Entonces llegó el día del ritual
purificador. Debíamos esperar en fila con nuestra ropa colgada en percheros
mientras fumigaban los albergues, nuestras camas y taquillas. Las filas
terminaban en unos camiones enormes, propiedad de las Fuerzas Armadas, en los que
nuestras pertenencias serían rociadas al vapor con un desinfectante.
Luego deberíamos volver al
albergue y desnudarnos hasta quedar en ropa interior y así pasar al área de las
duchas, donde alguien nos fumigaría también, como si fuéramos ejemplares de un
cultivo priorizado que estaban siendo atacados por plagas. El equipo de fumigación
era bastante similar al que había visto en reportajes sobre la agricultura en
la TV o en casa de unos parientes que vivían en el campo, muy cerca del mismísimo
centro de Cuba.
Nos rociaron con un líquido
blanquecino, pastoso, uno de los profesores de la Unidad, ante quien, uno a
uno, nos tuvimos que bajar los calzoncillos para que aquella mezcla se pegara en nuestras partes más púberes. Ahora no recuerdo si las niñas del aula nos
relataron su experiencia en los mismos términos. Tal vez sí, al final ha pasado
mucho tiempo.
Luego hubo que esperar un par de
horas con la solución medicinal seca en el cuerpo, hasta que nos indicaron que
podíamos pasar a las duchas, esta vez para limpiarnos de aquella mezcla.
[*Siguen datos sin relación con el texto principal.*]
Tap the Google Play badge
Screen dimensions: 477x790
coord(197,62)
Tiempo después, mientras veía La lista de Schindler, la escena de la llegada a Auschwitz me trajo de vuelta a
aquel día de mediados de los 80 en la ESVOC. Claro que no hay comparación
posible en las reacciones de aquellas pobres mujeres judías y la nuestra. Sin
embargo, viendo el filme por primera vez no pude dejar de pensar en nuestra
experiencia aquella mañana de 1984 o 1985, cuando nosotros, los alumnos de la
élite escolar de la provincia, éramos conducidos a la purificación obligatoria
por habernos tornado una masa impersonal de piojosos y sarnosos.